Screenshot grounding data
-.-.-

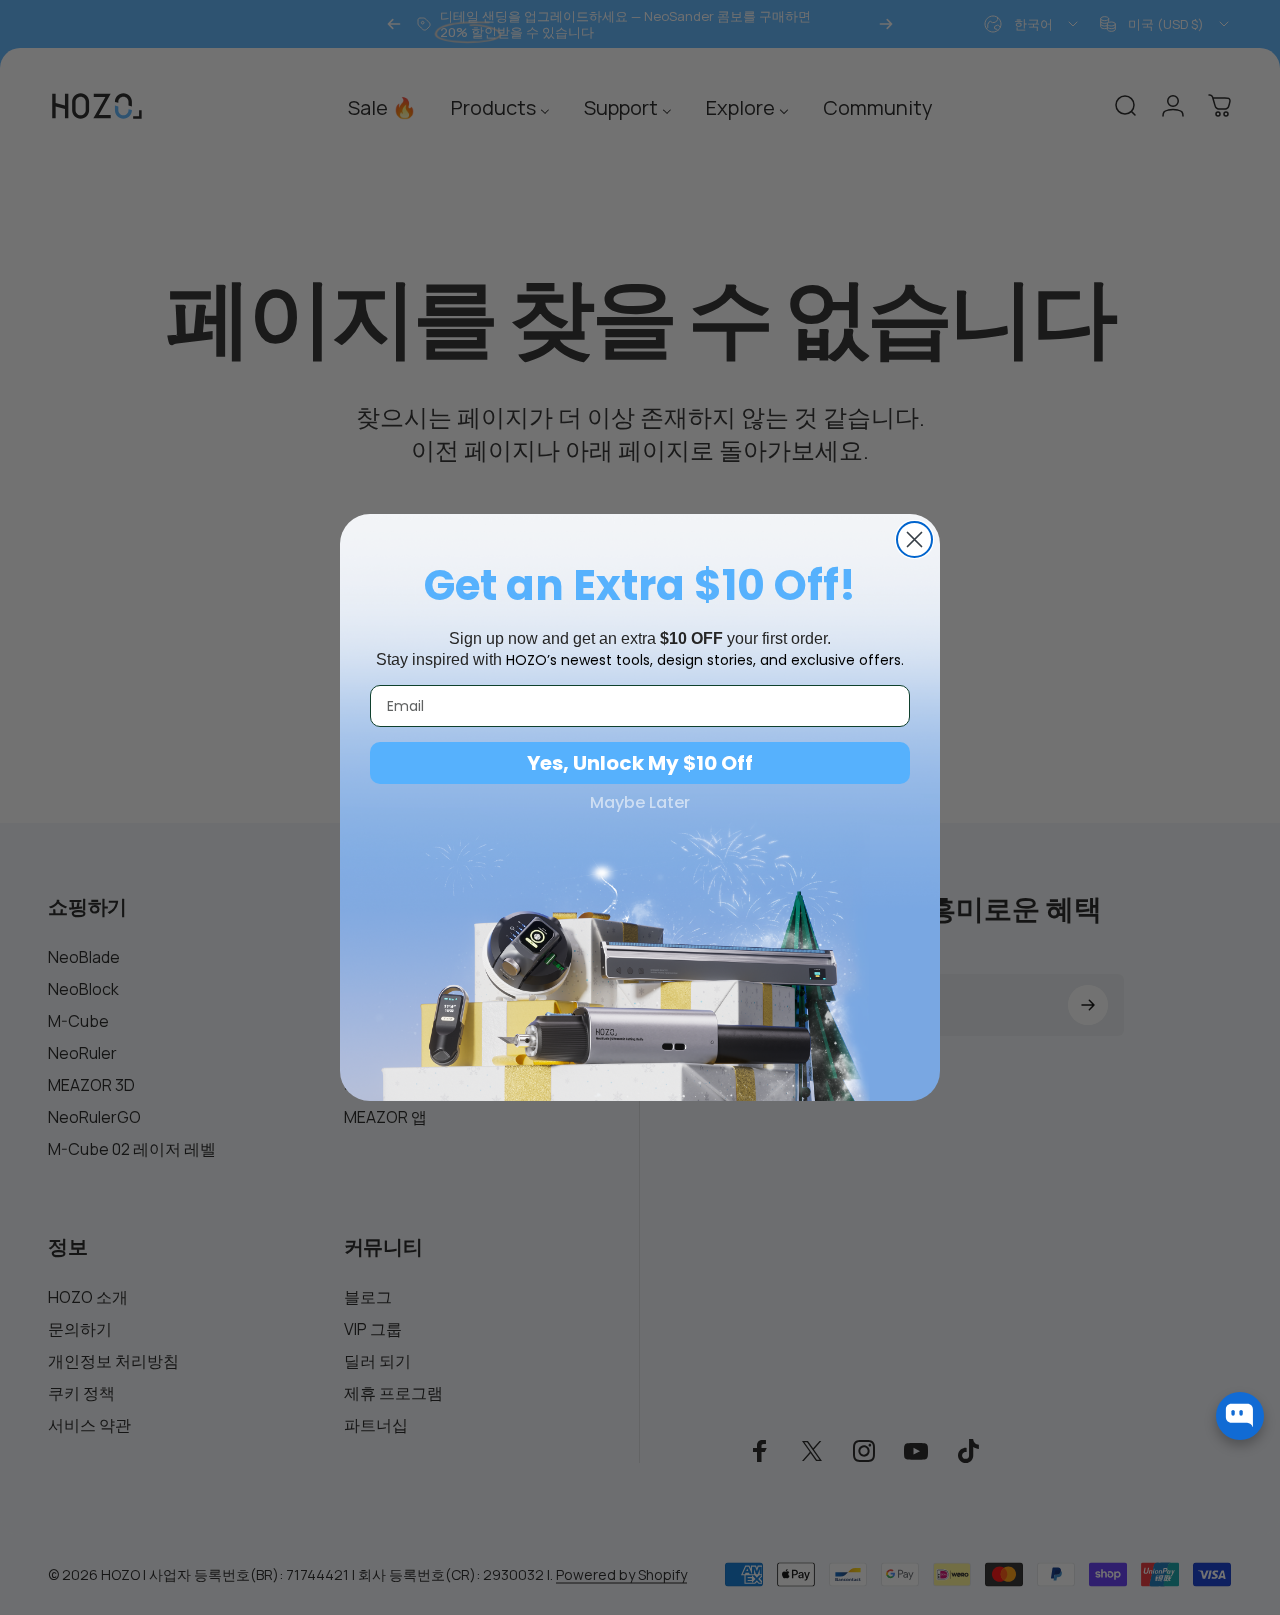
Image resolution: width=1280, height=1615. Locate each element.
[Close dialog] (914, 539)
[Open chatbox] (1240, 1416)
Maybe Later (640, 803)
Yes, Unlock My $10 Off (640, 763)
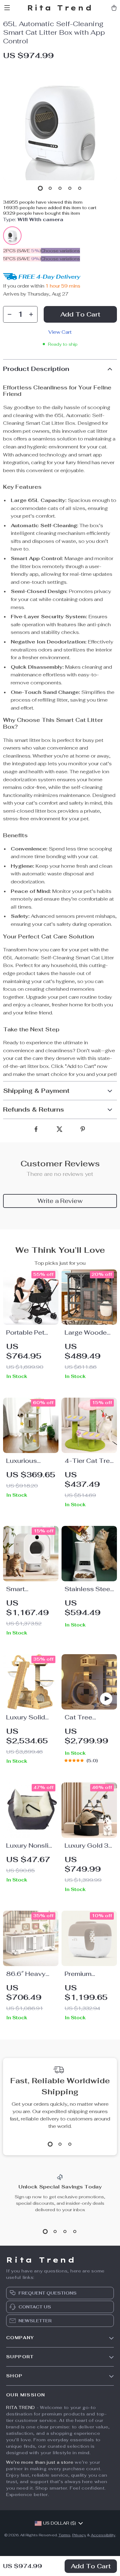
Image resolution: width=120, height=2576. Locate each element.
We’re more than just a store (40, 2462)
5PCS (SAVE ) (22, 258)
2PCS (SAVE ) (22, 250)
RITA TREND (20, 2407)
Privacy (79, 2535)
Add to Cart (91, 2566)
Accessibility (103, 2535)
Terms (64, 2535)
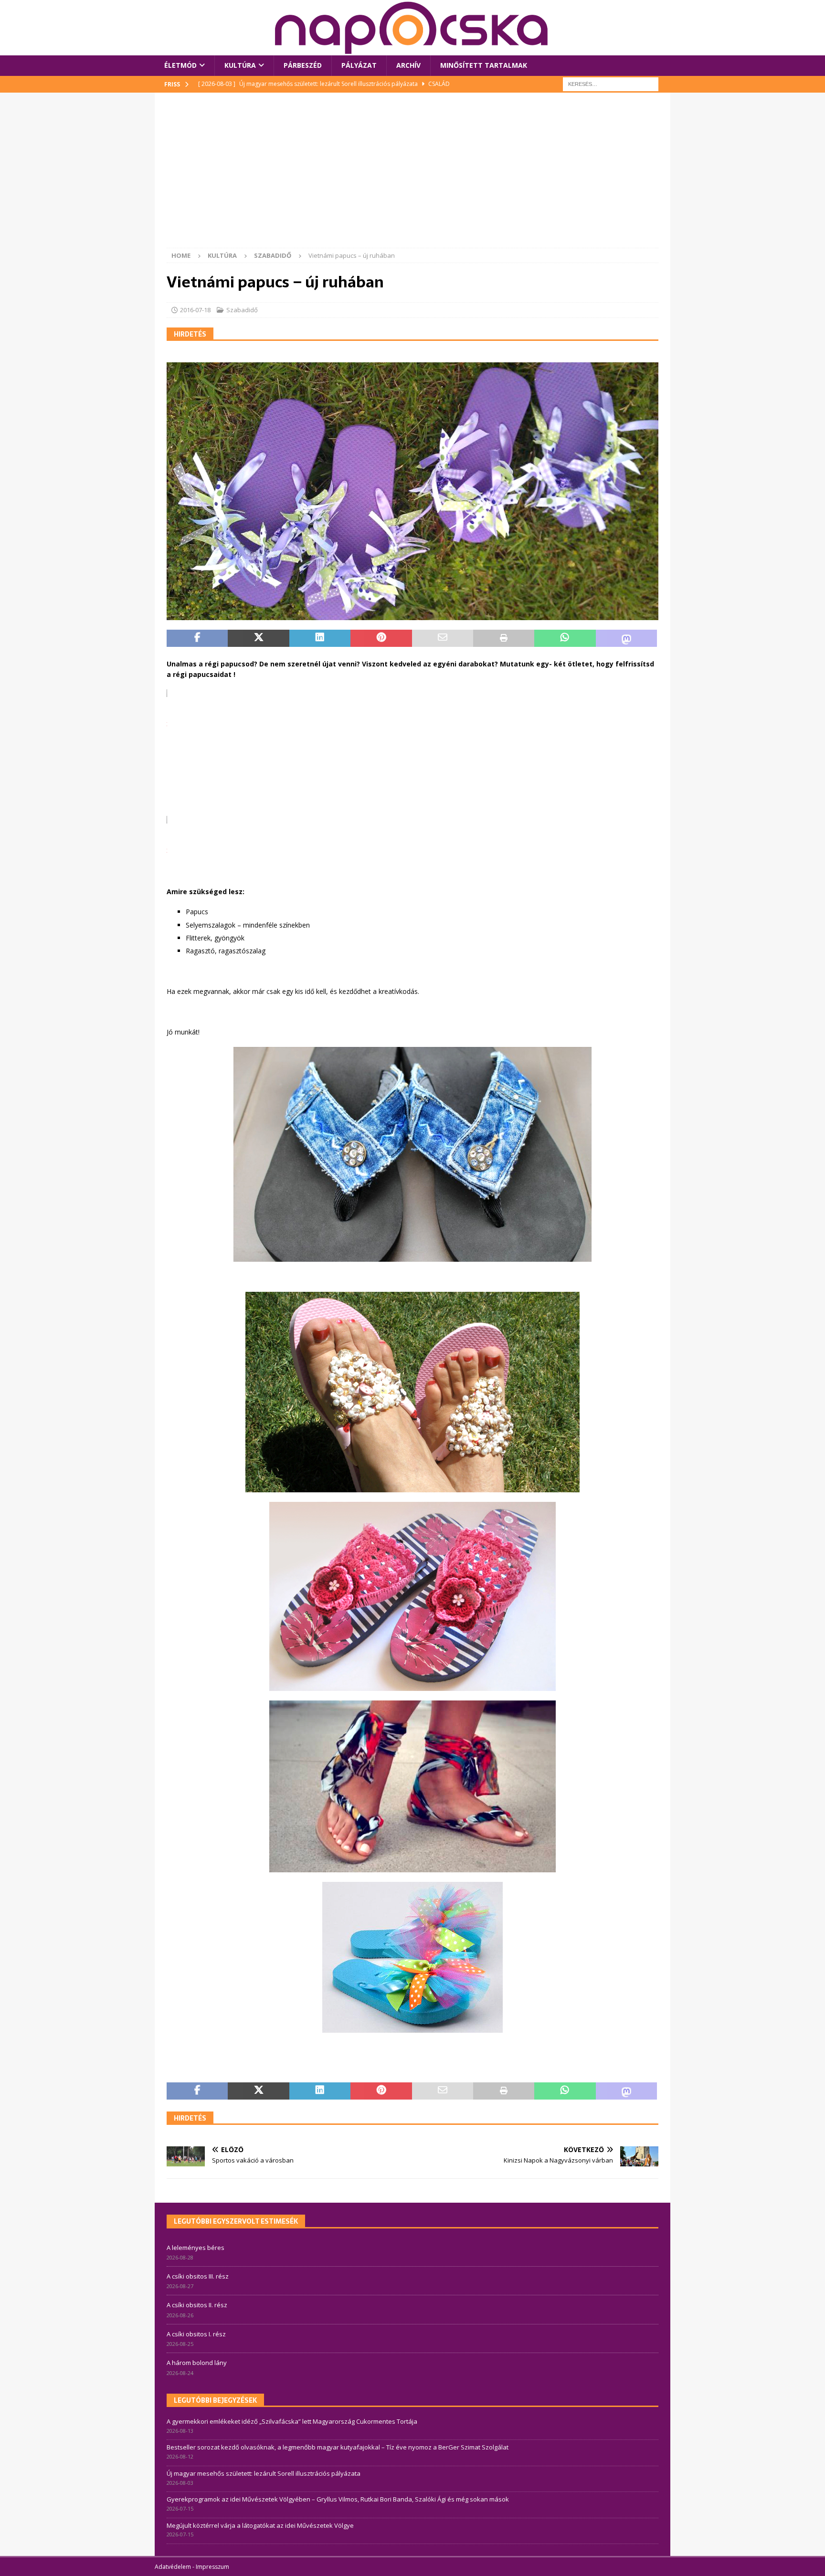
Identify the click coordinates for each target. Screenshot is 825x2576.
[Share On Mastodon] (626, 638)
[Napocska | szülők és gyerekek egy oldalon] (412, 27)
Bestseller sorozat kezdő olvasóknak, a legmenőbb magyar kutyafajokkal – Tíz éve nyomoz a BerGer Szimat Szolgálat (337, 2447)
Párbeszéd (303, 65)
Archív (408, 65)
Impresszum (212, 2567)
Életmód (180, 65)
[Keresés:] (610, 83)
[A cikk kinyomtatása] (503, 638)
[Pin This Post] (381, 638)
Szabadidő (242, 310)
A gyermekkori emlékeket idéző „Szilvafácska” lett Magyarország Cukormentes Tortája (292, 2421)
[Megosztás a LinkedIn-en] (319, 638)
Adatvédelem (173, 2567)
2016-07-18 (195, 310)
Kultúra (240, 65)
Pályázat (359, 65)
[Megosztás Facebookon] (197, 638)
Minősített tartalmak (483, 65)
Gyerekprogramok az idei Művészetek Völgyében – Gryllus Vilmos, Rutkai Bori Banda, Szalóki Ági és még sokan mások (338, 2499)
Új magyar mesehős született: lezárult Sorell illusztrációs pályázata (263, 2473)
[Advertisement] (412, 176)
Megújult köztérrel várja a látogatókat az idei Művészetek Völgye (260, 2525)
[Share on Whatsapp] (564, 638)
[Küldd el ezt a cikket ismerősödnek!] (442, 638)
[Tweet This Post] (258, 638)
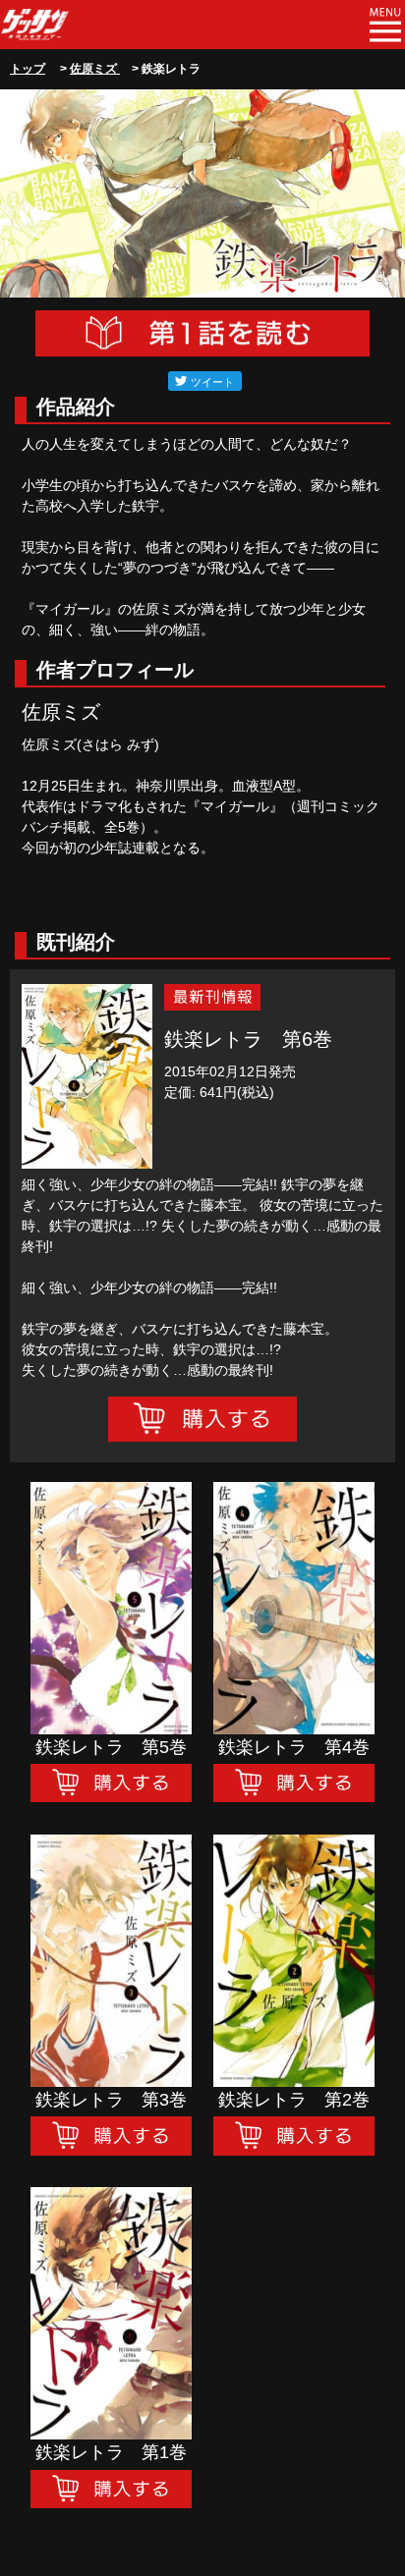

-.-.-

## Task objective
Repeat the records above exactly, from the first line through the line that contains "Minősített tartalmak (483, 65)", and leave out the pictures.

## Result of the exercise
Image resolution: width=1280, height=1615. Locate each element.
[Close dialog] (914, 539)
[Open chatbox] (1240, 1416)
Maybe Later (640, 803)
Yes, Unlock My $10 Off (640, 763)
Image resolution: width=120, height=2576. Locate each element.
We’re more than just a store (40, 2462)
5PCS (SAVE ) (22, 258)
2PCS (SAVE ) (22, 250)
RITA TREND (20, 2407)
Privacy (79, 2535)
Add to Cart (91, 2566)
Accessibility (103, 2535)
Terms (64, 2535)
Identify the click coordinates for each target. Screenshot is 825x2576.
[Share On Mastodon] (626, 638)
[Napocska | szülők és gyerekek egy oldalon] (412, 27)
Bestseller sorozat kezdő olvasóknak, a legmenőbb magyar kutyafajokkal – Tíz éve nyomoz a BerGer Szimat Szolgálat (337, 2447)
Párbeszéd (303, 65)
Archív (408, 65)
Impresszum (212, 2567)
Életmód (180, 65)
[Keresés:] (610, 83)
[A cikk kinyomtatása] (503, 638)
[Pin This Post] (381, 638)
Szabadidő (242, 310)
A gyermekkori emlékeket idéző „Szilvafácska” lett Magyarország Cukormentes Tortája (292, 2421)
[Megosztás a LinkedIn-en] (319, 638)
Adatvédelem (173, 2567)
2016-07-18 (195, 310)
Kultúra (240, 65)
Pályázat (359, 65)
[Megosztás Facebookon] (197, 638)
Minősített tartalmak (483, 65)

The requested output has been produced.